2020, Solo Tak Lagi Tergantung Pada Pusat Dan Provinsi

ilustrasi anggaran. (Solopos/Dok)
27 Desember 2018 10:15 WIB Indah Septiyaning Wardhani Solo Share :

Solopos.com, SOLO -- Pemerintah Kota (Pemkot) Solo menargetkan bisa lepas dari ketergantungan terhadap pemerintah pusat dan provinsi dalam hal penganggaran pada 2020 mendatang.

Hal itu dengan catatan struktur APBD Kota Solo dapat menyangga seluruh kebutuhan anggaran belanja. Karenanya saat ini Pemkot Solo terus menggenjot potensi Pendapatan Asli Daerah (PAD) dari berbagai sektor guna memperkuat postur APBD.

Kepala Badan Pendapatan Pengelolaan Keuangan dan Aset Daerah (BPPKAD) Solo Yosca Herman Soedrajat mengatakan Pemkot tidak dapat terus menerus mengandalkan dana dari pemerintah pusat maupun pemerintah provinsi.

“Kita tahu bersama struktur APBD Kota Solo belum sehat karena anggaran belanja masih lebih besar dibandingkan pendapatan,” kata Herman sapaan akrabnya ketika berbincang dengan Solopos.com, Selasa (25/12/2018).
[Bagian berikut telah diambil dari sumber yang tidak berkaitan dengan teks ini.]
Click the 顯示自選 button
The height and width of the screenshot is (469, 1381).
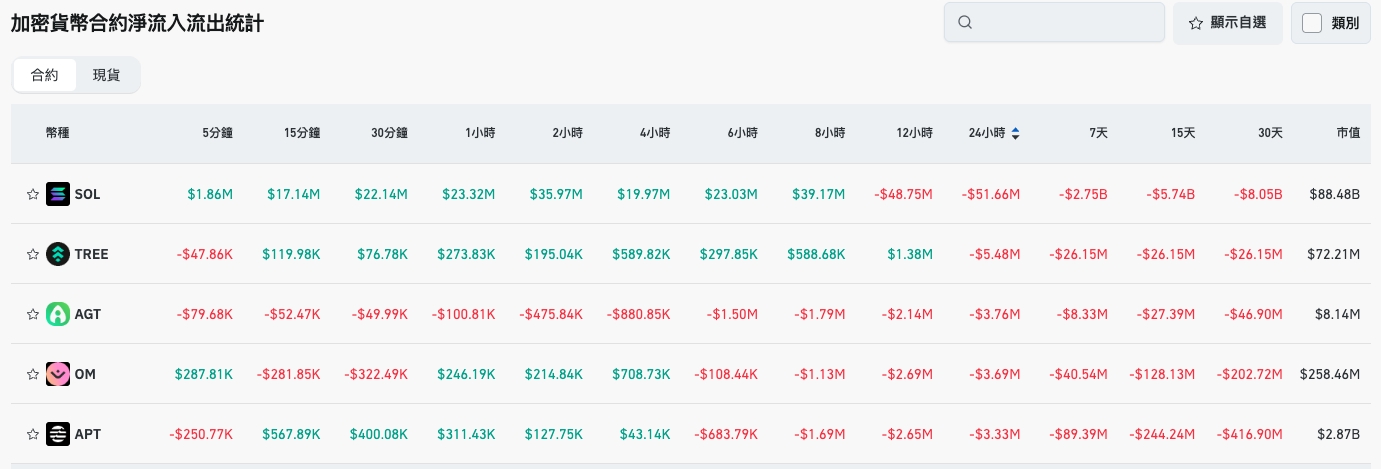[1227, 22]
Karena itu, secara bertahap Pemkot terus mendorong seluruh Organisasi Perangkat Daerah (OPD) agar memaksimalkan pemasukan PAD. Harapannya, PAD meningkat dan memenuhi kebutuhan dalam belanja APBD.

Menurutnya sektor pajak menjadi faktor paling penting untuk mendongkrak pendapatan tersebut. Terdapat 10 pos penerimaan pajak daerah yang dikelola BPPKAD Solo, yakni Pajak Hotel, Pajak Restoran, Pajak Hiburan, Pajak Reklame, Pajak Penerangan Jalan, Pajak Parkir, Pajak Air Tanah, Pajak Sarang Burung Walet, Pajak BPHTB dan Pajak Bumi dan Bangunan (PBB).

Tahun ini, Pemkot menargetkan penerimaan pajak daerah senilai Rp320 miliar. Hingga pertengahan bulan ini, penerimaan pajak tersebut mencapai Rp331,9 miliar atau telah melebihi target senilai Rp11 miliar.

“Pajak daerah ini mendominasi penerimaan PAD Solo. Kalau dinaikkan 40 persen saja, insya Allah bisa lepas ketergantungan pusat maupun provinsi yang biasanya dalam bentuk dana alokasi umum [DAU] dan dana alokasi khusus [DAK],” katanya.

Herman mengatakan dari tahun ke tahun penerimaan pajak daerah terus mengalami peningkatan. Hal ini seiring diterapkannya pembayaran pajak secara online (e-pajak) dengan multi channel.

Aplikasi e-pajak ini bertujuan memberikan kemudahan bagi masyarakat untuk mengakses layanan pajak daerah. E-pajak bisa diakses melalui aplikasi Solo Destination yang tersedia di setiap smartphone baik yang berbasis Android maupun Ios.

Artinya penerapan e-pajak berdampak positif bagi penerimaan pajak daerah Pemkot. Selain lebih terukur dan transparan, program e-pajak juga mampu menekan kebocoran. Penerapan e-pajak ini sekaligus upaya Pemkot menuju smart city.

Saat ini, penggunakan teknologi informasi untuk pelayanan publik merupakan tuntutan yang wajib disediakan Pemkot. “Ke depan, seluruh pajak daerah harus dilayani secara online,” katanya.

Wali Kota Solo F.X. Hadi Rudyatmo meminta seluruh OPD menggenjot potensi PAD. Salah satu upayanya melalui penerapan penarikan secara elektronik.

Metode tradisional yang diterapkan selama ini dinilai rawan dimanipulasi. Pemkot tidak bisa memantau atau menghitung secara pasti pendapatan. Namun dengan sistem elektronik, nilai potensi pendapatan yang diterima lebih pasti dan mampu menekan kebocoran.